I’m looking at her. She is no longer eating. Just stays there looking up at us.
Few minutes later I go and look again — to see if she’s gone.

No. She’s still there. Looking at Flipper and Sunny.
It’s getting dark outside. And it’s cold.

Hoping she’s not hurt, I start to open the door.

Thankfully she flies away.

Next evening she’s back with all the others.
(I feed the outside birds and squirrels during the winter months.)
The dove stays there long after everyone else is gone.

Obviously her mate has been killed; and she is in no hurry to go to an empty nest.
She thinks of Flipper and Sunny as her friends now.

Maybe they help her feel less lonely.

 

“Here’s an alarming but little-known figure—stray cats and pet cats allowed outdoors kill 3.6 million birds every day on average in the United States, for a total of at least 1.3 billion birds per year.
A 2011 study found that domestic cats have directly contributed to extinctions of 22 bird species on islands around the world.
Researchers in the United Kingdom estimated that 55 million birds fall prey to domestic cats there each year; in Australia, threats to endangered species led government officials to announce plans for euthanizing 2 million feral cats.
In the U.S., there are about 84 million pet cats, and around 46 million of them are allowed to roam outside. An estimated 30-80 million more live as strays.”

The above excerpts are from an article in The Atlantic Daily. The article describes how two cat owners, Susan Willson and Nancy Brennan, worked together to find a solution to this problem.

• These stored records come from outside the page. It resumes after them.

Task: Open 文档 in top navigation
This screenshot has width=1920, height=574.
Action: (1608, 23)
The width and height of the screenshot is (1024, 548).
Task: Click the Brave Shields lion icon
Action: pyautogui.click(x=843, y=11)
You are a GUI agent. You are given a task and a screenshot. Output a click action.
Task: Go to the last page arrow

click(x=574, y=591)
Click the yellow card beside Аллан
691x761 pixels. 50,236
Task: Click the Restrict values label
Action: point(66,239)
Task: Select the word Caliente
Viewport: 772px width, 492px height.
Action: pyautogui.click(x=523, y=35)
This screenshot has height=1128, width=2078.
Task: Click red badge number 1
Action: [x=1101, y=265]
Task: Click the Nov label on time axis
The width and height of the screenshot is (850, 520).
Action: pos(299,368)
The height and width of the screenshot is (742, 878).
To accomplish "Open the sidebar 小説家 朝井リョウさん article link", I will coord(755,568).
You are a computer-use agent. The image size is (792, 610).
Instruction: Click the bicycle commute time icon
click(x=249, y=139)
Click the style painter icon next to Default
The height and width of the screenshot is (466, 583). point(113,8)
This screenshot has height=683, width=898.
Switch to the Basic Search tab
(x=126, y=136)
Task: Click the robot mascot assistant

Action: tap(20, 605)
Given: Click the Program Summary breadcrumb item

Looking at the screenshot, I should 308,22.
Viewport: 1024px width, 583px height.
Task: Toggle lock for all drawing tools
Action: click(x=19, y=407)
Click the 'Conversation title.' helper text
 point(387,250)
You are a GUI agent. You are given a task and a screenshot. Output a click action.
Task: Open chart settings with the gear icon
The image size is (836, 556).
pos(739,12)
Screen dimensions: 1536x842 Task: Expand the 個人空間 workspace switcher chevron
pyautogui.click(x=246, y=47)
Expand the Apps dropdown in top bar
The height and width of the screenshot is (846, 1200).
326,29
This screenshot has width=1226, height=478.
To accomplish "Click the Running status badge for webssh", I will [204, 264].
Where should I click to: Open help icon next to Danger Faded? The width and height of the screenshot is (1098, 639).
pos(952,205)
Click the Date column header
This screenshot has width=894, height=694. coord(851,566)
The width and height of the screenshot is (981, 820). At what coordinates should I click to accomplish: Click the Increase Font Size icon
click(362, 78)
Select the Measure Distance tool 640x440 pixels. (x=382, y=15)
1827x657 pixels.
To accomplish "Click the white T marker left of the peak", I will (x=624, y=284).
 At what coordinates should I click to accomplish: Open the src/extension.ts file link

Brennan’s cat, George, kept dragging birds in the house. She tied bells on his collar but it didn’t help: “the cat moved too stealthily for the bells to have any sort of warning effect on his prey.”
Birds have excellent color vision
When Brennan read about birds’ excellent color vision  she came up with an idea: make a new collar for the cat using a brightly-colored, multi-patterned fabric.
It worked from the first day — George came back home without any birds.
It worked so well that she decided to make a business out of it. Brennan started selling collars (Birdbesafe).

Willson had similar problems with her cat, Gorilla. A bird biologist, Willson wanted to do an experiment. She contacted Brennan to enlist her help for a study with two controlled groups: one with collars, the other without.
The results: the cats from the group without a collar killed 19 times as many birds as the other group.  The study was published in the journal Global Ecology and Conservation.  Australian researchers published a similar study in Applied Animal Behavior journal.

Kindness is a choice
Two loving cat owners who made the choice to be kind to birds and other wildlife. And together found a simple and effective solution — one that prevents so many needless killings!
If your cats go outdoors please have them wear bright-colored collars.
And please share this with your pet owner friends.

Your kindness will be appreciated by your feathered friends.
They will greet you with songs of happiness. Every day.